Pengggwn · 02/08/2017 11:04

This reply has been deleted

Message withdrawn at poster's request.

PiratePanda · 02/08/2017 11:06

After we divorced my XH and I had remained on good terms, when he met the woman who is now his DW. She immediately made him defriend me on Facebook, and email me to say that he had done so. In a way, I thought it was good that he was doing what his GF was asking without question, given the way he'd treated me, but I still found it incredibly petty. She was damn lucky that we hadn't had children together, otherwise she would have had to put up with being civil to me in person.

I know, completely different situation. The thing about Facebook is that FB "friends" are not the same thing as RL friends, and it really depends on what the friendship means to your DH. If it's simply curiosity about someone he once knew, or a way of keeping in touch with a circle of old friends he doesn't see much, I wouldn't have a problem with it. If it were simply an old GF, rather than the OW to his XW, how would you feel? Surely he's moved on since then?

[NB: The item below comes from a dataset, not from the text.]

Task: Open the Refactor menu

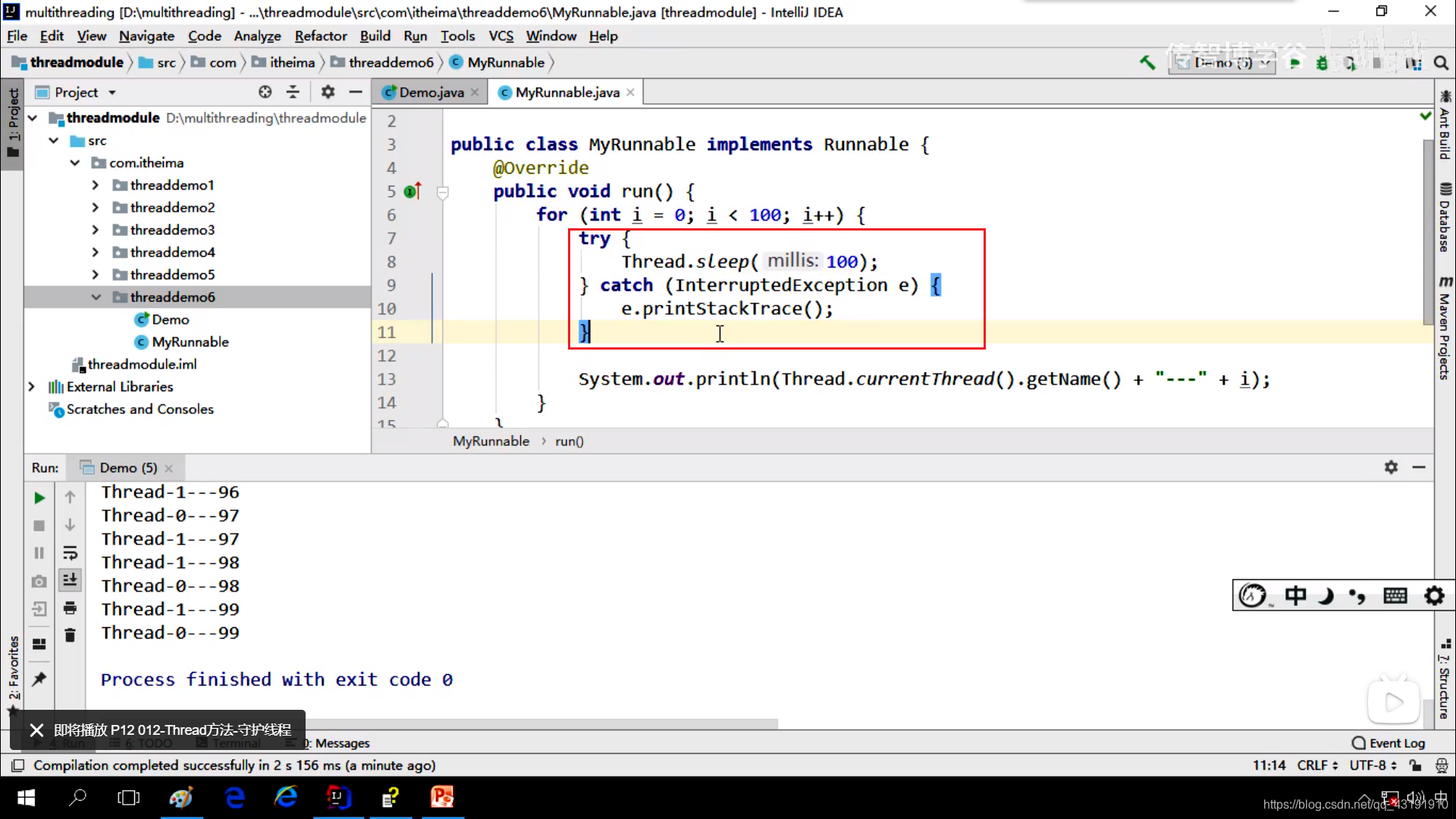Action: [x=320, y=36]
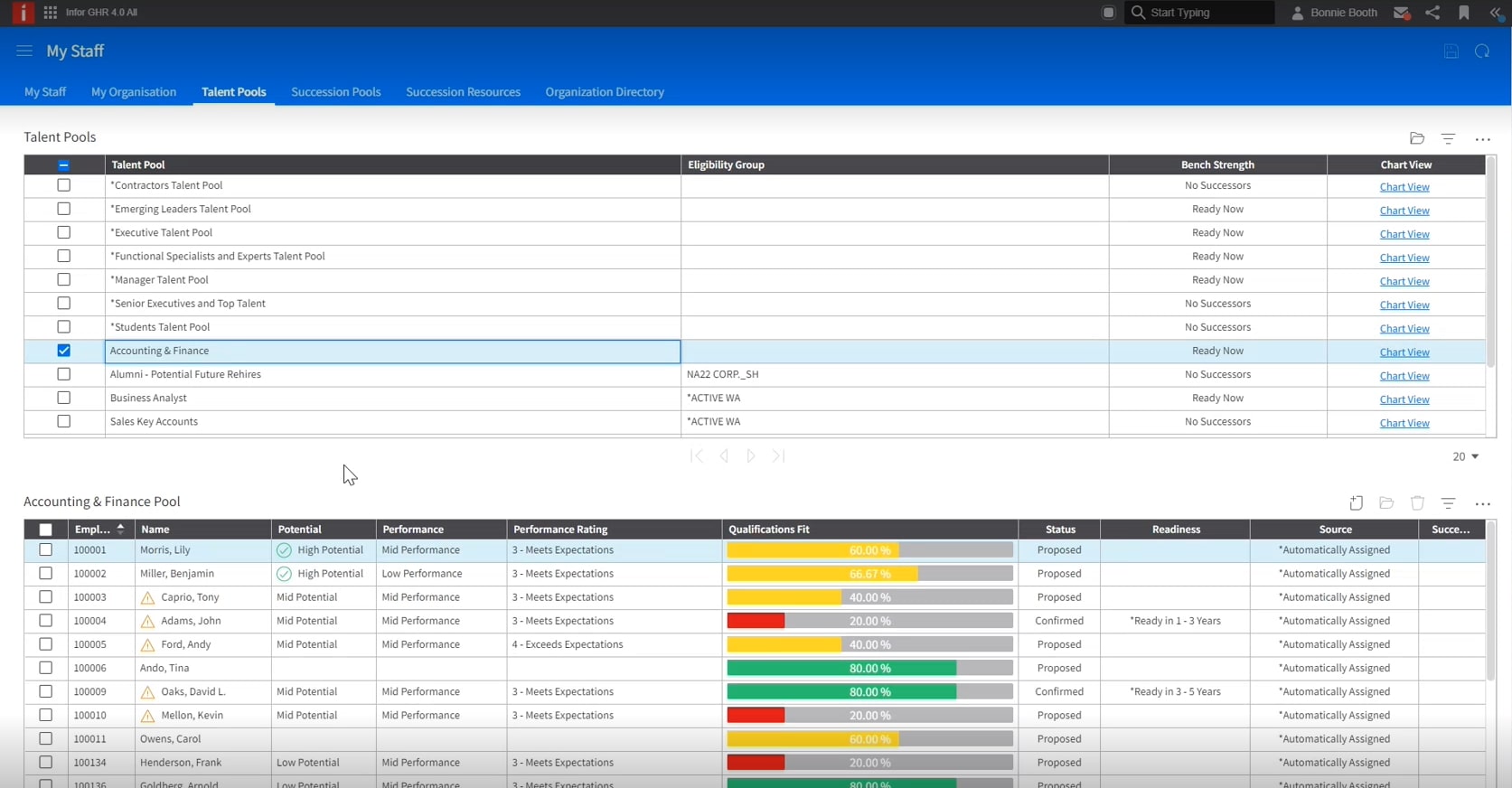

On the other hand, if you think he still fancies her, or suspect they've been having a lot of contact, then sure.

ReanimatedSGB · 02/08/2017 11:08

You know, sometimes people have affairs because their husband/wife is a bad person, and an affair is the exit strategy. People who are in abusive relationships, for instance, are often so ground down they can't think of leaving, and it is only when someone else appears and makes them see that they are likable/lovable/worth more than the shit treatment they are getting at home, that they can pull themselves together enough to ditch the abusive 'official' partner - whether or not the affair continues.
Your H hasn't cheated on you in the 10+ years you have been together. He may well think of this previous OW as someone who helped him out in the past, nothing more sinisster than that.